Islamabad: Pakistan has successfully met all the prerequisites set by the International Monetary Fund (IMF), eliminating any obstacles to the approval of the next loan installment under its bailout arrangement. The IMF Executive Board is scheduled to convene in the first week of May to review and potentially approve approximately $1.2 billion under the Extended Fund Facility (EFF), following a staff-level agreement on Pakistan’s third economic review.
Officials from the finance ministry confirmed that Pakistan has complied with all IMF conditions and provided necessary assurances regarding the rollover of loans from allied countries, thereby clearing the path for the disbursement. In addition to the EFF tranche, Pakistan is also anticipated to receive around $210 million through the IMF’s Resilience and Sustainability Facility (RSF) program.
Notably, the IMF has been kept informed about the targeted subsidies on petroleum products, with consultations conducted prior to passing on the impact of rising global oil prices to consumers. The targeted subsidy scheme will be funded through the current fiscal year’s budget, while an emergency reserve of Rs300 billion remains available to address any challenging circumstances.

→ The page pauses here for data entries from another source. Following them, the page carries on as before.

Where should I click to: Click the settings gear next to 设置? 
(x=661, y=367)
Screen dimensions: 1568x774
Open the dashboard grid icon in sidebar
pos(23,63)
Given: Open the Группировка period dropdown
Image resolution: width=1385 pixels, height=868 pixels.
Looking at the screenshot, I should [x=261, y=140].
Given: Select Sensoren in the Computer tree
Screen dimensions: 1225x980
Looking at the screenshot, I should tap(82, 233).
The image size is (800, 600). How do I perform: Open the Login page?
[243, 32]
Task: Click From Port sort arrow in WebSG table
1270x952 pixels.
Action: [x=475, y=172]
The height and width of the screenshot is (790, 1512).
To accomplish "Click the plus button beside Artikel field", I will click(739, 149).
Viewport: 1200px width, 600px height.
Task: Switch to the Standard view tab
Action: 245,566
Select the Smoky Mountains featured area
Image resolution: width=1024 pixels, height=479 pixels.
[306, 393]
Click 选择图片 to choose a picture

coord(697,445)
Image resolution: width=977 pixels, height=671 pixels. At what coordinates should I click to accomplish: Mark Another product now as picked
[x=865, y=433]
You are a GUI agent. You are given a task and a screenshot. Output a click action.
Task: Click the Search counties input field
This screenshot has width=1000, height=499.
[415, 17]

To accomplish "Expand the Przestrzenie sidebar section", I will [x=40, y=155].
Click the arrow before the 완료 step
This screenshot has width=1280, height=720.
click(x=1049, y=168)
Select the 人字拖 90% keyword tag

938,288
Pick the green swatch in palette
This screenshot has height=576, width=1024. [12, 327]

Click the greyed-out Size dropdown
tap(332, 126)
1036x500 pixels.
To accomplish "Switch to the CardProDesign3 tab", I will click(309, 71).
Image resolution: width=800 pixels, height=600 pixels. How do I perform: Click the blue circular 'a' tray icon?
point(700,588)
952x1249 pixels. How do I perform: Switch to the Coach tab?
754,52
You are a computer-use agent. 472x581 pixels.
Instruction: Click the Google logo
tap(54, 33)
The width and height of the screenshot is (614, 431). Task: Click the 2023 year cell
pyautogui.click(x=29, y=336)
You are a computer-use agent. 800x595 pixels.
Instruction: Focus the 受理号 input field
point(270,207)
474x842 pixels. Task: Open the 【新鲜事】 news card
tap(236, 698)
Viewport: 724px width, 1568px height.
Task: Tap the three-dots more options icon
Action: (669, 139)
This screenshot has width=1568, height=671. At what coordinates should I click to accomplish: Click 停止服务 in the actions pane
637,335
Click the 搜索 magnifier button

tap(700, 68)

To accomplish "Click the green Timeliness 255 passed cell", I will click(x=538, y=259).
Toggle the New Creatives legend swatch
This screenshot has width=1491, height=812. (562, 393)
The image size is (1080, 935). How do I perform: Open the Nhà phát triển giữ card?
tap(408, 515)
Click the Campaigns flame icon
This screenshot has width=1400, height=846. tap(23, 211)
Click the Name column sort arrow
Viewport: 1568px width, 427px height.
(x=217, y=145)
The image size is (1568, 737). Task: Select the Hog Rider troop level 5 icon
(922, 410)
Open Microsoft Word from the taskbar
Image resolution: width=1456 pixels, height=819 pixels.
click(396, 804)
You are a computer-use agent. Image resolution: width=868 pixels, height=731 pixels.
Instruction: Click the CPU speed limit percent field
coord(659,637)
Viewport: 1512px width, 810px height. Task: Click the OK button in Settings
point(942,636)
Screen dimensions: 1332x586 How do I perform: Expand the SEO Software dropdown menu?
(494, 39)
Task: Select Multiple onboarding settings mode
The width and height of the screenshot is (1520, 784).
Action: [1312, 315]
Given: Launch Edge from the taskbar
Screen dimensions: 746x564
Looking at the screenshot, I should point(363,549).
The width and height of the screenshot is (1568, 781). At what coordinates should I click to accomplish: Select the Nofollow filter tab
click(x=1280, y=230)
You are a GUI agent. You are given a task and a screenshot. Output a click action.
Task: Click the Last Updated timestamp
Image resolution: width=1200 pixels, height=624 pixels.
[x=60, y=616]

Meanwhile, discussions continue with Saudi Arabia and the United Arab Emirates to extend the tenure of deposits, with expectations that the UAE will soon confirm its support. Presently, Pakistan holds deposits of $5 billion from Saudi Arabia, $4 billion from China, and $3 billion from the UAE at the State Bank of Pakistan.
It is important to note that $2 billion from the UAE is scheduled for repayment this month, with an additional $1 billion due in July. However, officials expressed confidence that these repayments will be managed promptly without complications.